* _Your goal_:
In the records, find every line with the word "arrow" and copy it out.

* _Records for the exercise_:
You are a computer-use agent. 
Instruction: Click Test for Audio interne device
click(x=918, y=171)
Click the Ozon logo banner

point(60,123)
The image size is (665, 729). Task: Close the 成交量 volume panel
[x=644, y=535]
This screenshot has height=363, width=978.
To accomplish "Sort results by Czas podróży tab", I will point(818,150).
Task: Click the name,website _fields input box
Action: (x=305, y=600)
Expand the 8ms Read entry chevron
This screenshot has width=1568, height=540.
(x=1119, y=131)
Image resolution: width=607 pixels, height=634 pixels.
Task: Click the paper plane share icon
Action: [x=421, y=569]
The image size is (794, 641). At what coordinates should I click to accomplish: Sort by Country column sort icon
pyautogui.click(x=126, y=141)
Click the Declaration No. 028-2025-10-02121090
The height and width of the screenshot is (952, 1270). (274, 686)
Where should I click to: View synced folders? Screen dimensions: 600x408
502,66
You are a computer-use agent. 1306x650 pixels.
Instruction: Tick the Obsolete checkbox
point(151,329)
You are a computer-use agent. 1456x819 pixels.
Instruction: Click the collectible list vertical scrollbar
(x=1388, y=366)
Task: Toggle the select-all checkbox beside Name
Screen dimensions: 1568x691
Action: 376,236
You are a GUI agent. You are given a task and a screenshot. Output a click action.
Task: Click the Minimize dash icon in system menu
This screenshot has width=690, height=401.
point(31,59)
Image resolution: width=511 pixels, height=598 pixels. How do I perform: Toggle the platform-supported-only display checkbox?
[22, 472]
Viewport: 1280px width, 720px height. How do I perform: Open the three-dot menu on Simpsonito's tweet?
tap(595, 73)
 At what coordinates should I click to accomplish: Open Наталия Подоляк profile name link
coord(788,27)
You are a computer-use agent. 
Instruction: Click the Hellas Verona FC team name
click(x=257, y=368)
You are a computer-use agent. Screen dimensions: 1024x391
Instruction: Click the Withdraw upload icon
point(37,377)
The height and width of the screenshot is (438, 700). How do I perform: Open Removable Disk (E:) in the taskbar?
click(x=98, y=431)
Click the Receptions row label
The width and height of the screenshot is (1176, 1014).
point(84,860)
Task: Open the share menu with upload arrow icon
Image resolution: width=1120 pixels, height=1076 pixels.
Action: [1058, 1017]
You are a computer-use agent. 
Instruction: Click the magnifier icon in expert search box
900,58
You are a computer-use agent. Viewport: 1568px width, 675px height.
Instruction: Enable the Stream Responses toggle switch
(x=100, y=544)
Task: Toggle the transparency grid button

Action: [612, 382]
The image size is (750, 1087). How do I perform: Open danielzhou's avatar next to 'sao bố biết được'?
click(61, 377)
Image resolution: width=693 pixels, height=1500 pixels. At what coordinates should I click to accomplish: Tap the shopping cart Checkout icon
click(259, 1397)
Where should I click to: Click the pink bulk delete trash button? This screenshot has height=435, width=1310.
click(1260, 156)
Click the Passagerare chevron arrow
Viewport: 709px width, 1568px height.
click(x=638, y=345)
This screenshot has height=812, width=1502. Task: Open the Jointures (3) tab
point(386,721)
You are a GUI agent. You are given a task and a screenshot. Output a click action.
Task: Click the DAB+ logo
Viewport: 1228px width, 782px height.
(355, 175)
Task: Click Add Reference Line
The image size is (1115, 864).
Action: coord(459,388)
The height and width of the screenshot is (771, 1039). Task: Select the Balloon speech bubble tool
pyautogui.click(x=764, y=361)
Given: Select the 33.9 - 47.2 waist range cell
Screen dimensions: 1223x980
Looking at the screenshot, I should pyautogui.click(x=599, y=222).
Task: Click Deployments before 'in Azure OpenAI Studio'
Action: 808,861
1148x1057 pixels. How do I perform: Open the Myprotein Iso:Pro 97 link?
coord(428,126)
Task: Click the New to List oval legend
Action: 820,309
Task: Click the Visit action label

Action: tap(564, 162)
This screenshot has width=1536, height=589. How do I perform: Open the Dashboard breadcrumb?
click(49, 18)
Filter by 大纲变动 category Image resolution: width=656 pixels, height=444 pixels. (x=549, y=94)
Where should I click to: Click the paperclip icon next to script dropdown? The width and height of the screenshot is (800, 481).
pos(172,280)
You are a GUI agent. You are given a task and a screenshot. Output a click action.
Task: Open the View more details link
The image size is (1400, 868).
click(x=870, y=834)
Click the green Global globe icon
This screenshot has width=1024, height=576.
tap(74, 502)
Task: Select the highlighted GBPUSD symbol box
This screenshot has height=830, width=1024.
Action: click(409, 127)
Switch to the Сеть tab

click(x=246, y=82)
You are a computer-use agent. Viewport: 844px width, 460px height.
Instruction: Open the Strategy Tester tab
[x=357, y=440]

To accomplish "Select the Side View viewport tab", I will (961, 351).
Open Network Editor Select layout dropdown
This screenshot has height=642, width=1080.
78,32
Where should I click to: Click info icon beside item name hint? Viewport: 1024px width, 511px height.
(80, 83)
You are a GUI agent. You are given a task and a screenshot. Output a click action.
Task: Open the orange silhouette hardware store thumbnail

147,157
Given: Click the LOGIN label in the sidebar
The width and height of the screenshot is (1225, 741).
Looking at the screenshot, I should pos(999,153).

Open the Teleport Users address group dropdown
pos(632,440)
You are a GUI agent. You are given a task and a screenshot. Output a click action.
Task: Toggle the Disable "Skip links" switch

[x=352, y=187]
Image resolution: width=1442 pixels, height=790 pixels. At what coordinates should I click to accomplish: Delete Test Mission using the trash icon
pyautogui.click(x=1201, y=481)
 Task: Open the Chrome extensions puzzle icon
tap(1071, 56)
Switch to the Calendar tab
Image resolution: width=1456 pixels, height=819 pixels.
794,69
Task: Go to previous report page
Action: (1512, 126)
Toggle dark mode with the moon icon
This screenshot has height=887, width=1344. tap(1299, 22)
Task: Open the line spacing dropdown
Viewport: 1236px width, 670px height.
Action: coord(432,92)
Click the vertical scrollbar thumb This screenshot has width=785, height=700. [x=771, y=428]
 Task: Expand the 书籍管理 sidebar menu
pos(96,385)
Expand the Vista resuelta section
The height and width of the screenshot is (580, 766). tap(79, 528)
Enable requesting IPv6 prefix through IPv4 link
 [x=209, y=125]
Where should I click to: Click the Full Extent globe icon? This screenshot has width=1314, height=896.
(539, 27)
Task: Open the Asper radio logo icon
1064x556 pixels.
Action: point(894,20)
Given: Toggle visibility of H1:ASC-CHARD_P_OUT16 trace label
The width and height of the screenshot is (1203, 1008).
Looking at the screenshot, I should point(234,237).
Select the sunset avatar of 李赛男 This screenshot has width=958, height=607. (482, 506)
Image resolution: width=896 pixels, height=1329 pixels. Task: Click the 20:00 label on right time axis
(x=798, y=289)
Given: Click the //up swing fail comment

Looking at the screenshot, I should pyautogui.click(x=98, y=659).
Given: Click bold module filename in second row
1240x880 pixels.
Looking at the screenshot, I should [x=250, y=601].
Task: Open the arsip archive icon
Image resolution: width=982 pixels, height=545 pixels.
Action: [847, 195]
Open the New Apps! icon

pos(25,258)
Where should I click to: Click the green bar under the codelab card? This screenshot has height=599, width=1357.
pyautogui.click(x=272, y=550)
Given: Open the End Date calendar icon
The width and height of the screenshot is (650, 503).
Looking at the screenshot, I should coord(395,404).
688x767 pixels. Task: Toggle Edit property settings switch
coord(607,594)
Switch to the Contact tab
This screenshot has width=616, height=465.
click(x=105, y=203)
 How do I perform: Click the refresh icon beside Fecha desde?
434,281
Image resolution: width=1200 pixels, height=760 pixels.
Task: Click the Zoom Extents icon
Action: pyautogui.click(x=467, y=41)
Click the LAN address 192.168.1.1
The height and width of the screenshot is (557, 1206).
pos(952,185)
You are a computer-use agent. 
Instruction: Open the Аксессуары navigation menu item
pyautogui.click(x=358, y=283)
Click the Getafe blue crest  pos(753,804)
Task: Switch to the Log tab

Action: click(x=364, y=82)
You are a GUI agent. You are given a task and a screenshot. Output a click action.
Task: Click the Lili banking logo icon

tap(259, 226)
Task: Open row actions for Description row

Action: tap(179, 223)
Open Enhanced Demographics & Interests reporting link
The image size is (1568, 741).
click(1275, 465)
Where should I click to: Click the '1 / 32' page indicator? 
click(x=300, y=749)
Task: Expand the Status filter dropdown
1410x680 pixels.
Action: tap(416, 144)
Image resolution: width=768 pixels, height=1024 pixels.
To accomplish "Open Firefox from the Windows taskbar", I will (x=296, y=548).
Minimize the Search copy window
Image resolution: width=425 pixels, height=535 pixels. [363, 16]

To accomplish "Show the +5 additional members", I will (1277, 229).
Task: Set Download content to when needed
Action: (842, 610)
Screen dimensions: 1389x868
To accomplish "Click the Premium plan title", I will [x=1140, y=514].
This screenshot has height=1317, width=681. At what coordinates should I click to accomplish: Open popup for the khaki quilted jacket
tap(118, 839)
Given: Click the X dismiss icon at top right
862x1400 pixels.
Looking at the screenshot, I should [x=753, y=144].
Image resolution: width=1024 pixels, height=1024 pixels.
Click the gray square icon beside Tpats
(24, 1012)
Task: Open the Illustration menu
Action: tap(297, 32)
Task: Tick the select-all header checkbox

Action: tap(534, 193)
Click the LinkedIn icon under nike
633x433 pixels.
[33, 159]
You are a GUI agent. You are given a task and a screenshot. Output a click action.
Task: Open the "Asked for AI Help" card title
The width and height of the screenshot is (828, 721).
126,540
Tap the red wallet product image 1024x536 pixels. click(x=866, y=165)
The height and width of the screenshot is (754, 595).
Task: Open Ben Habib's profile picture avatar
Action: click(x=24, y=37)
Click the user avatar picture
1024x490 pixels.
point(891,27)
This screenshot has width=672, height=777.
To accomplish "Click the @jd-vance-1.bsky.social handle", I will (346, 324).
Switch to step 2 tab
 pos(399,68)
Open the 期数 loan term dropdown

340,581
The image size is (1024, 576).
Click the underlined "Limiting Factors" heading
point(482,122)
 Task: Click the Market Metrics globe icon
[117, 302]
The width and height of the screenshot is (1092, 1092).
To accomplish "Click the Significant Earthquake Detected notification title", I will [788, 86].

* _Exercise output_:
Task: Open the share menu with upload arrow icon
Click the Passagerare chevron arrow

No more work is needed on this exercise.